## Data to examine
※

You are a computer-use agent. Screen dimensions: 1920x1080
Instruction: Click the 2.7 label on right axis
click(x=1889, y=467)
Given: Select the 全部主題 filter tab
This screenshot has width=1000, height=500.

※

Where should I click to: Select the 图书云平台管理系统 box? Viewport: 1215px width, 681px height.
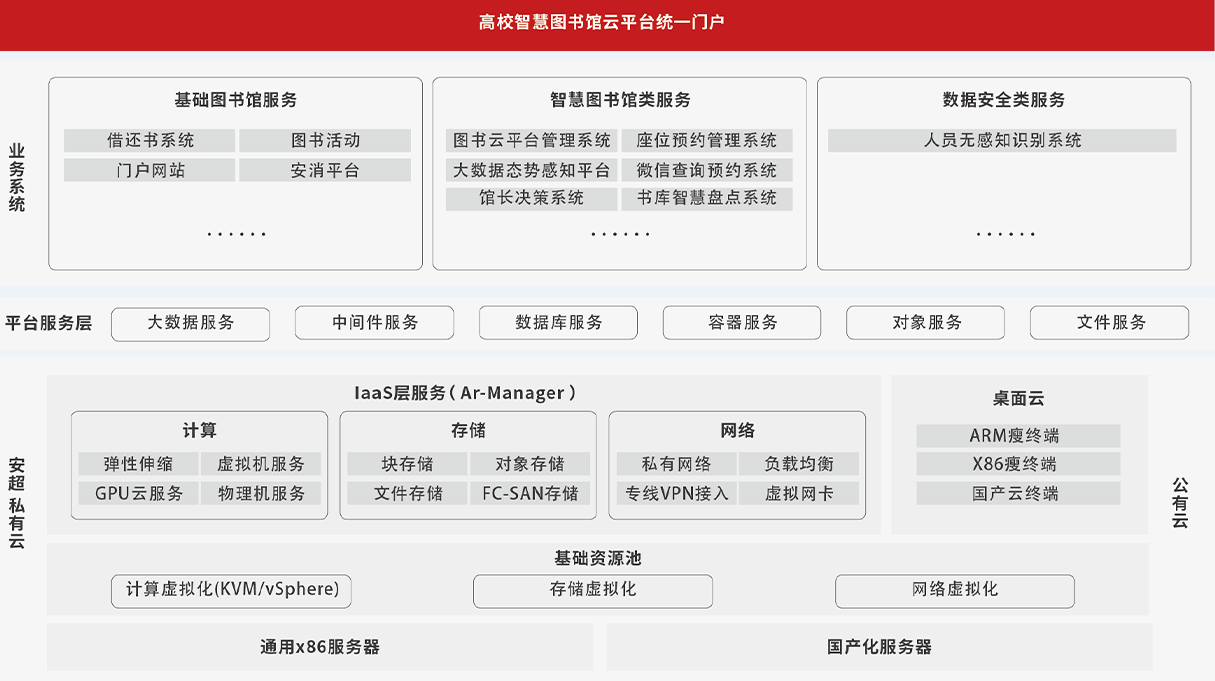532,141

※

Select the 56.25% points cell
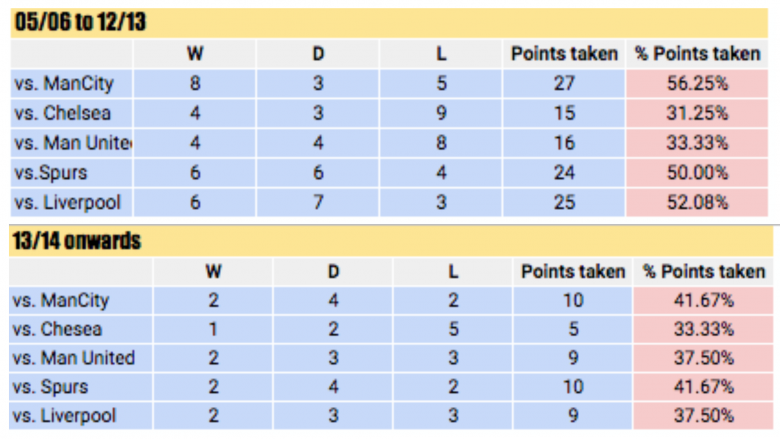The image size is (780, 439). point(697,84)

※

## Instructions for the task
What you give back should be only the lines of the records above, starting at the line with "You are a computer-use" and ending at the line with "This screenshot has width=1000, height=500.", restated word for word.

## Answer box
You are a computer-use agent. Screen dimensions: 1920x1080
Instruction: Click the 2.7 label on right axis
click(x=1889, y=467)
Given: Select the 全部主題 filter tab
This screenshot has width=1000, height=500.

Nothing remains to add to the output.